-- START Input data --

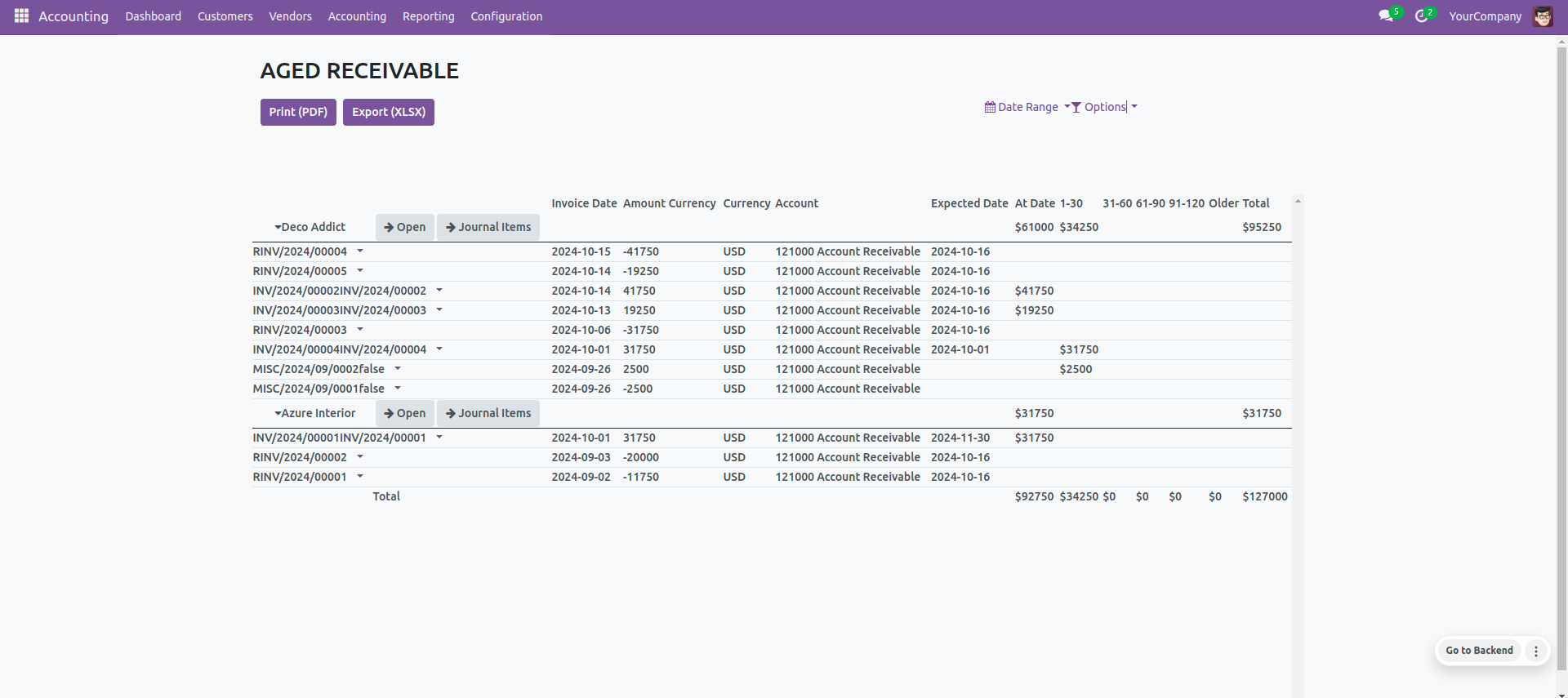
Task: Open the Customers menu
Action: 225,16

-- END Input data --
-- START Input data --

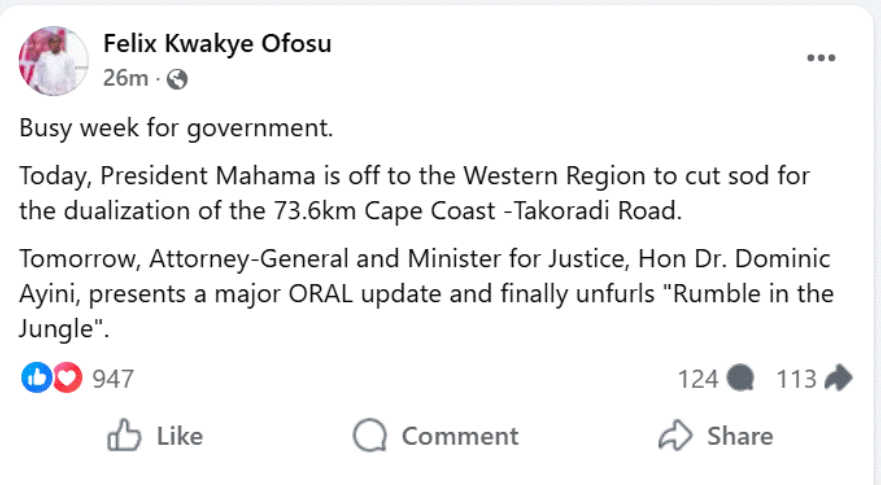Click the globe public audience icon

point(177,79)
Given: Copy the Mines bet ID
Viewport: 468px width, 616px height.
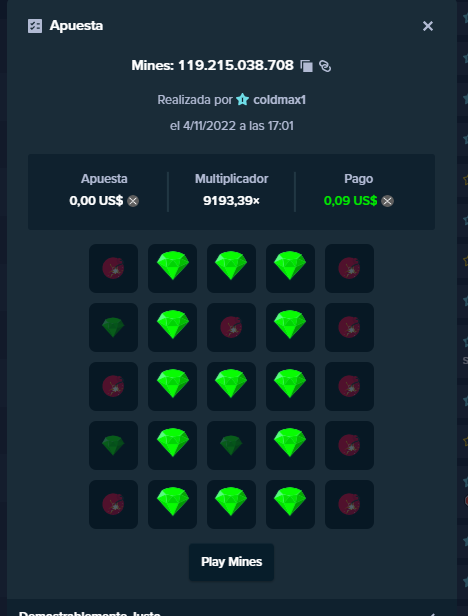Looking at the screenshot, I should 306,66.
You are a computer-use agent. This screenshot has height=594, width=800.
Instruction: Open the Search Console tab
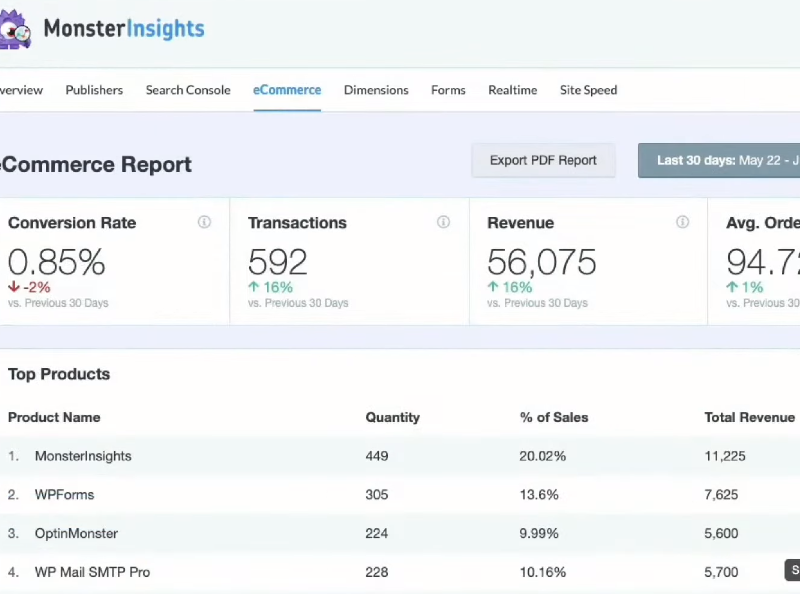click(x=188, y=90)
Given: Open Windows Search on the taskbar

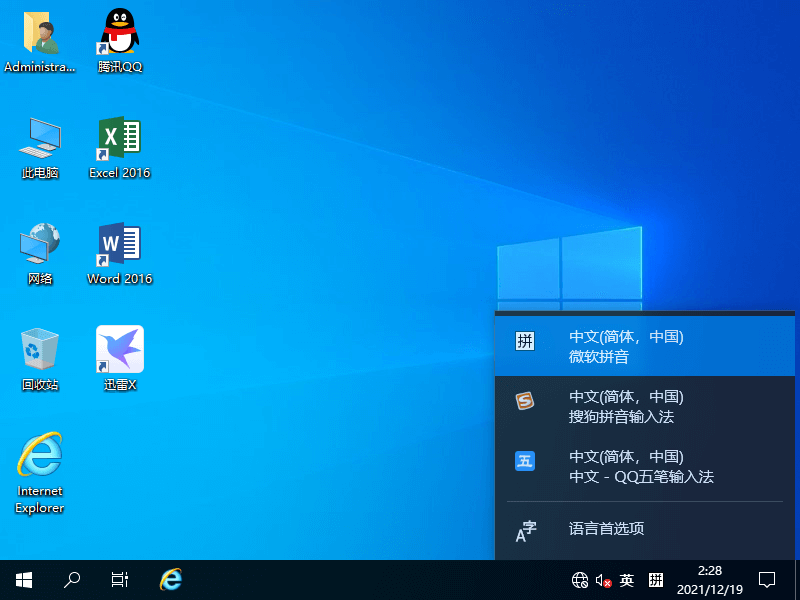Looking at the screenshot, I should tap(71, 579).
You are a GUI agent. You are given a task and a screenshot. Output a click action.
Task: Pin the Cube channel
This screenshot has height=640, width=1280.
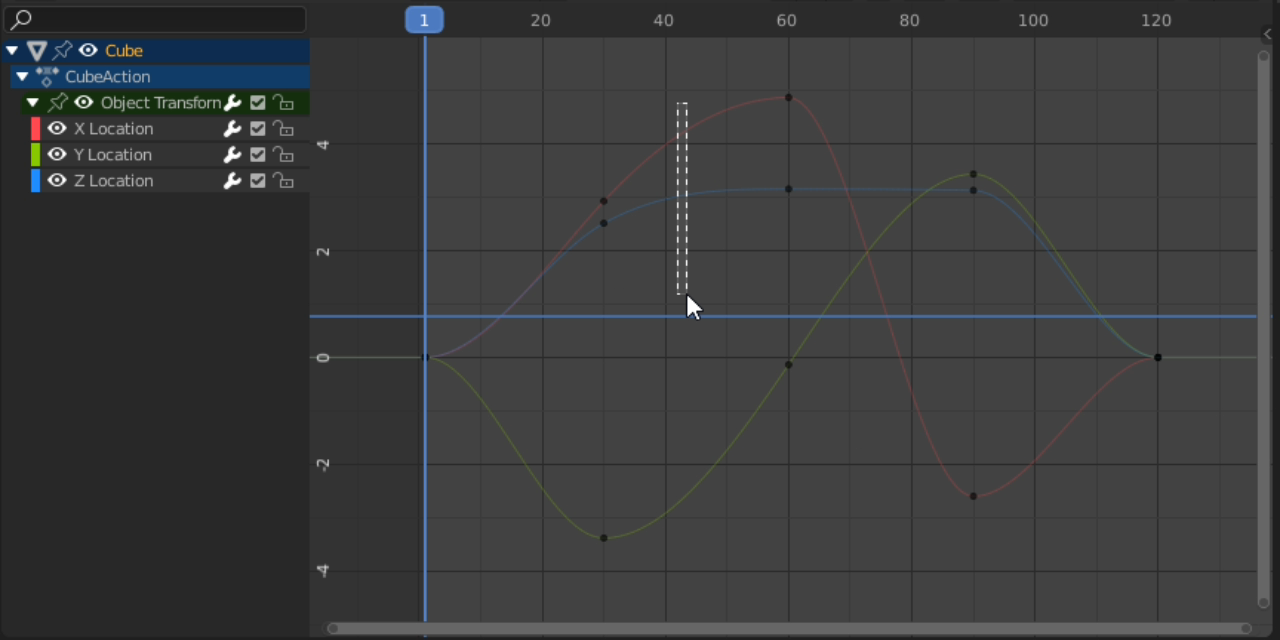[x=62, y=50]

-- END Input data --

◆ Task to complete ◆
Render the material from the line containing "You are a computer-use" up to and including the line containing "[x=62, y=50]" as a Markdown table with the columns Row and Text. Put a row number in Row and the line in Text, skip blank lines, and leave the pictures out.

◆ Answer to this problem ◆
| Row | Text |
|---|---|
| 1 | You are a computer-use agent. This screenshot has height=594, width=800. |
| 2 | Instruction: Open the Search Console tab |
| 3 | click(x=188, y=90) |
| 4 | Given: Open Windows Search on the taskbar |
| 5 | Looking at the screenshot, I should tap(71, 579). |
| 6 | You are a GUI agent. You are given a task and a screenshot. Output a click action. |
| 7 | Task: Pin the Cube channel |
| 8 | This screenshot has height=640, width=1280. |
| 9 | [x=62, y=50] |